【柔道】石井慧が「世界選手権」注目選手を徹底分析

2018年09月19日 16時30分

注目の阿部兄妹・一二三(左)と詩

【石井慧の眼】柔道の世界選手権が20日にアゼルバイジャン・バクーで開幕する。2020年東京五輪まで残り2年を切り、大舞台への試金石となる重要な大会だ。果たしてニッポン柔道は躍進を遂げることができるのか。北京五輪男子100キロ超級金メダリストで、現在は格闘家として活躍する石井慧(31)が本紙の柔道解説に初登場。注目選手を徹底分析した。

 ――2連覇の期待がかかる66キロ級の阿部一二三(21=日体大)について

 石井 阿部選手は寝技がいらないというくらい技がキレますね。僕の考えでは、そつのない柔道をするためには相手が潰れたら確実に押さえ込むとか、そういうのが大切。ですが、彼に関しては寝技が必要ないなと思うくらいなんで、すごいですね。

 ――7月の国際大会でモンゴル選手の捨て身技で投げられ、約3年ぶりに敗戦を喫した

 石井 今のルールでは足を持てなかったりとか、組み手の制限が増えている。組み勝つということが必要で、組み勝てば変則型の技を食らうことはない。僕の持論では組み手が一番柔道で大切。7割、8割は組み手で決まる。組み手をしっかりすれば、間違いなく阿部選手は金メダルを取ると思いますよ。

 ――課題は
 石井 逆に相手が阿部選手に勝つことを考えた時、相手目線に立つと、やっぱり寝技じゃないかと思う。阿部選手がどこまで寝技ができるかわからないし、他の66キロ級の選手がどこまでやれるかわからないけれど、逆に組んだら相手が(阿部を)潰して寝技ということをされたら、どうなのかなと。しつこい相手にどうなるか。それくらいしかないのかなと。

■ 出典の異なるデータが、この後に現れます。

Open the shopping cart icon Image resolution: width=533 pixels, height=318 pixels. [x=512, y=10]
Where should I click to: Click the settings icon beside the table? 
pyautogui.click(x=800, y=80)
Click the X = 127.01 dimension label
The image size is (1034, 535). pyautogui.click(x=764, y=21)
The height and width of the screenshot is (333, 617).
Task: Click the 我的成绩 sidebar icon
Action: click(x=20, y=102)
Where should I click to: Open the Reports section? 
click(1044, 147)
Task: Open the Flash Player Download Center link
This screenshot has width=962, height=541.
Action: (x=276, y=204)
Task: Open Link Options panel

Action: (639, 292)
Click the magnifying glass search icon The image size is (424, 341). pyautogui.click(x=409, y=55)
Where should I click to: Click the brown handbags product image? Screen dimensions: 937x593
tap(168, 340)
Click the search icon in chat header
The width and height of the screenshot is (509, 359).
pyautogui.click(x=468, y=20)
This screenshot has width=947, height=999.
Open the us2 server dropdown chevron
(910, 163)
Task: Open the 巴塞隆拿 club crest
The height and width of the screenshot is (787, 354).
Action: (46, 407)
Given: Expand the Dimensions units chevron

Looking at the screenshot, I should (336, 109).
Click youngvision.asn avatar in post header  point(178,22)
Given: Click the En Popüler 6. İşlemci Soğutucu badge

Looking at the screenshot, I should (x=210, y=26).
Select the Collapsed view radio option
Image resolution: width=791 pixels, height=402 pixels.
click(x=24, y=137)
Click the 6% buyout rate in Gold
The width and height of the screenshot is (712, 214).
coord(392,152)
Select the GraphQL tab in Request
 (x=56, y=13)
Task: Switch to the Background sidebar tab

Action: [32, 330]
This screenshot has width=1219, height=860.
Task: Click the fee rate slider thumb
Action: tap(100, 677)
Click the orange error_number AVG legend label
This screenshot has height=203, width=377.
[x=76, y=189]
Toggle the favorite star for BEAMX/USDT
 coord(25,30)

 ――阿部には2年後の東京五輪で「絶対金メダル」の期待も

 石井 僕の場合は世界選手権に出たことがないんです。パッと(北京)五輪に出て優勝して、という感じで、外国人選手に研究されていなかった。世界選手権といっても今は毎年あるし、2人出られる階級があったりと、価値自体は下がってきている。それだったら阿部選手をあんまりポンポンと世界選手権に出さないほうがいいのでは。2年後の五輪を考えたら(今年は)世界選手権に出さずに、アジア大会に出たほうが良かったんじゃないかと。研究されますからね。

 ――女子52キロ級の妹の阿部詩(18=兵庫・夙川学院高)は初出場

 石井 彼女の場合、あまり見たことがないので技とかわかりませんが、自分の組み手になるまでしつこく妥協しないのが優勝につながるのではないかと思います。
 ――重量級は石井選手が金メダルを取った後、世界の舞台で苦戦が続いている

 石井 試合を見てますと、ルール的に重量級は奥襟をたたき合って技をかけ合うパターンも多いじゃないですか。日本ではそれでいいかもしれないけれど、海外では外国人選手はでかい。奥襟を取ると柔道着も使えないし、間合いを取れなかったりとか、組み手が限られてくる。これからは重量級も前襟でさばく柔道をしないといけないんじゃないかと。

 ――100キロ超級代表の原沢久喜(26)、小川雄勢(22=明大)は2人とも奥襟を持つタイプ

 石井 何とも言えないですね。小川選手は初めて世界選手権に出る。(父親の)小川(直也)先輩にはお世話になったんでぜひ頑張ってほしい。応援しています。原沢選手はオーバートレーニング症候群になるほど稽古に繊細な人みたいなんで、繊細さを試合に出して頑張ってほしいですね。